Takeaway: Regression helps test relationships between variables — in this case, identifying whether emotional or academic factors are more influential on students’ views of their future.
One of the most useful parts of surveys is qualitative statistics or data represented by words or phrases, not numbers.
Take for example, the “Favorite_Color” column, based on the prompt “What is your favorite color?”.
head(d$Favorite_Color)
## [1] "Purple" "Yellow" "Purple" "Purple" "Teal" "Purple"
How can we organize this data? How can we analyze it? Traditional methods of data visualization don’t work and neither do traditional methods of analysis. One way of data visualization is through word clouds. Word clouds correlate the frequency of a descriptor with the size of the word in the image, giving us a visual representation of these descriptions.
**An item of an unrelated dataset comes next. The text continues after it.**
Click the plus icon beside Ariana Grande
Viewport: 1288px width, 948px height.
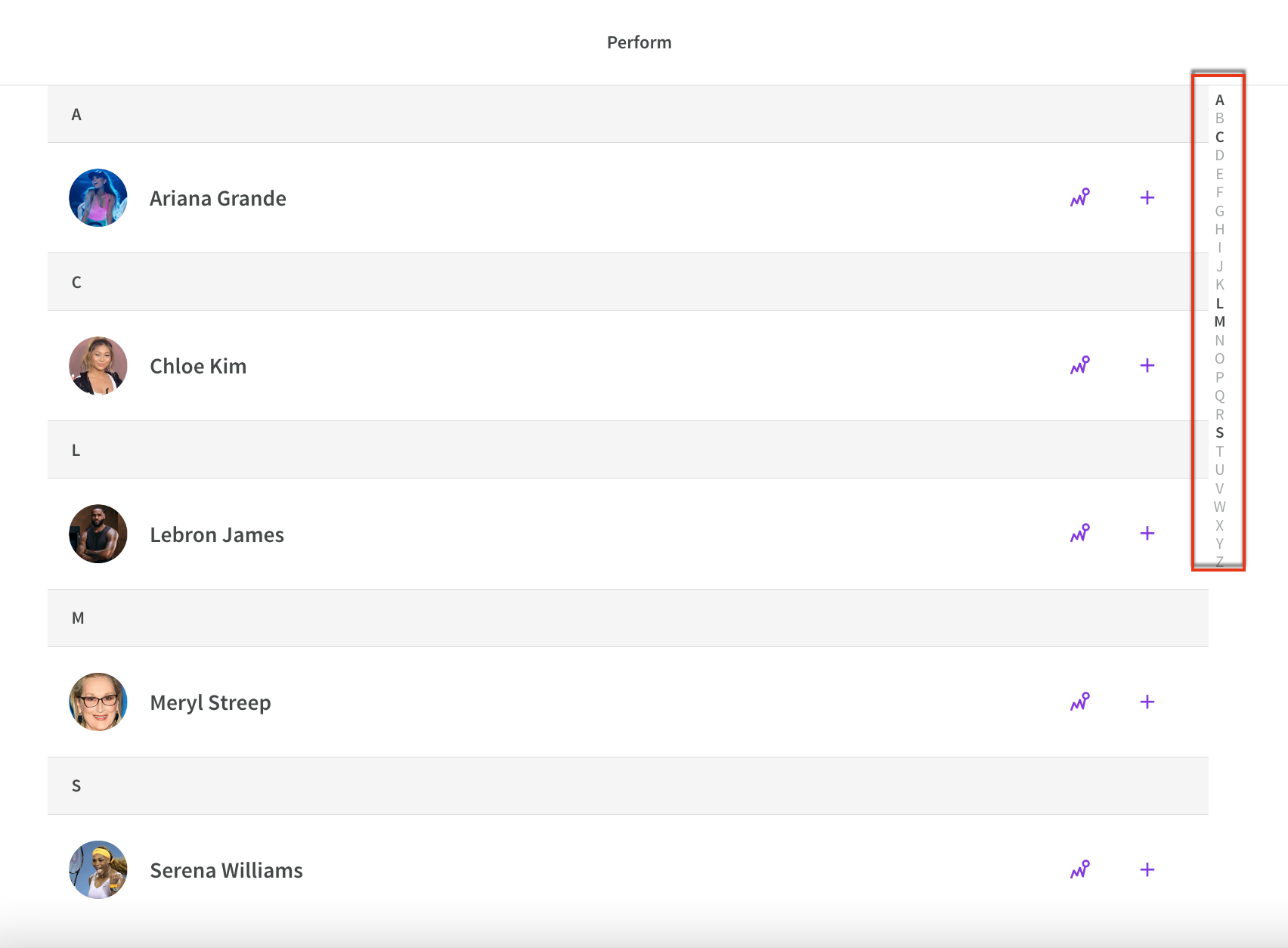coord(1147,197)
The package wordcloud2 gives us a function “wordcloud2” which allows us to create these in r.
library(wordcloud2)
#first let's find the frequency (or counts) of each of the color responses in r
t<-table(d$Favorite_Color)
wordcloud2(t, size=.8, color=(c("Black","Blue","Brown","Cyan","Green","Pink","Purple","Red","Teal","Yellow")))
That’s visualization! Word cloud can be an amazing tool to use for your data visuals. Another common form of visualization is through graphs! The two most common types of graphs used are pie graphs and bar graphs. Let’s make a few graphs using the favorite color of the respondents!
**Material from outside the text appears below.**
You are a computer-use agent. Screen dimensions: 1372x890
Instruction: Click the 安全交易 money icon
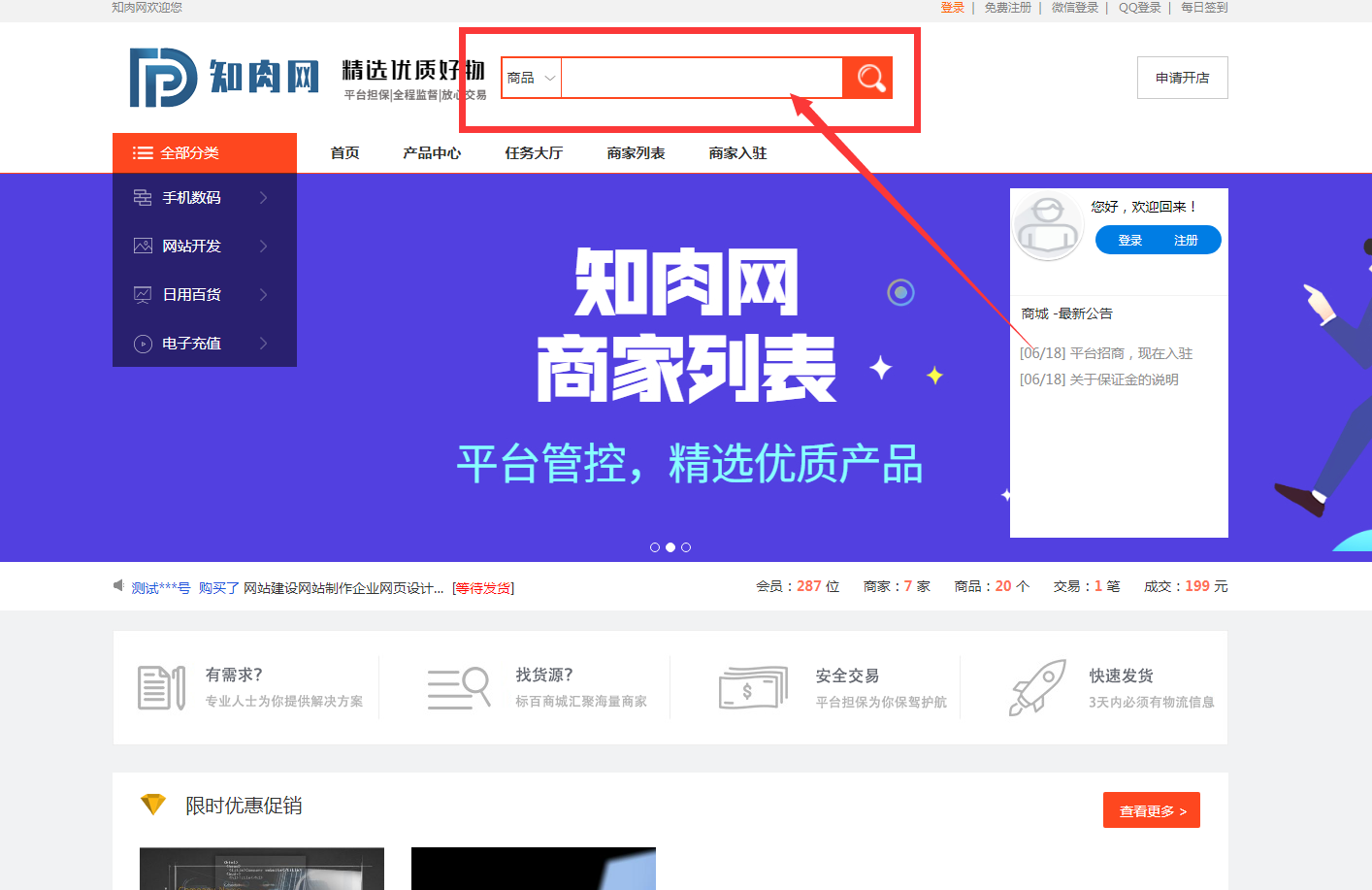tap(752, 688)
ggplot(d, aes(x=Favorite_Color, fill=Favorite_Color))+
geom_bar(show.legend = F)+
scale_fill_manual(values=c("black","blue","brown","cyan","green","pink","purple","red","turquoise","yellow"))
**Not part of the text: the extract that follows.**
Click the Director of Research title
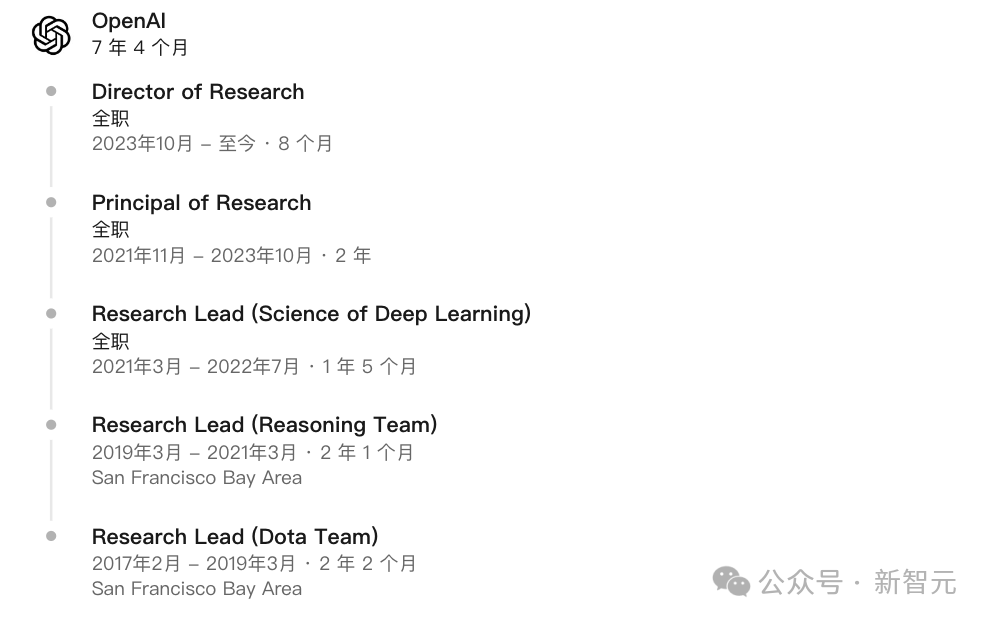 click(x=198, y=92)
pie(x=t,col=c("black","blue","brown","cyan","green","pink","purple","red","turquoise","yellow"))
Notice how ggplot doesn’t have a built-in function for pie charts. You actually can make pie charts using ggplot! Here’s a good guide on how to do so!
Now it’s your turn. Let’s try making a word cloud and a bar graph with the Majors column.
t2<-table(d$Major)
wordcloud2(t2, size=.4, color="random-dark")
ggplot(d, aes(x=Major,fill=Major))+
geom_bar()+
theme(axis.text.x=element_blank(), legend.key.size=unit(.1, "cm"))
Discussion Prompt: What is the most frequent major that appeared in this dataset? Any interesting major in there?
Takeaway: Text data adds depth — a word cloud offers a quick thematic scan, helping anthropologists connect numbers to narratives.
Survey data is an incredibly flexible tool for anthropologists. In this module, we explored descriptive stats, modeling, and qualitative visualization — all from one simple dataset. The skills here are the foundation for both research and applied work.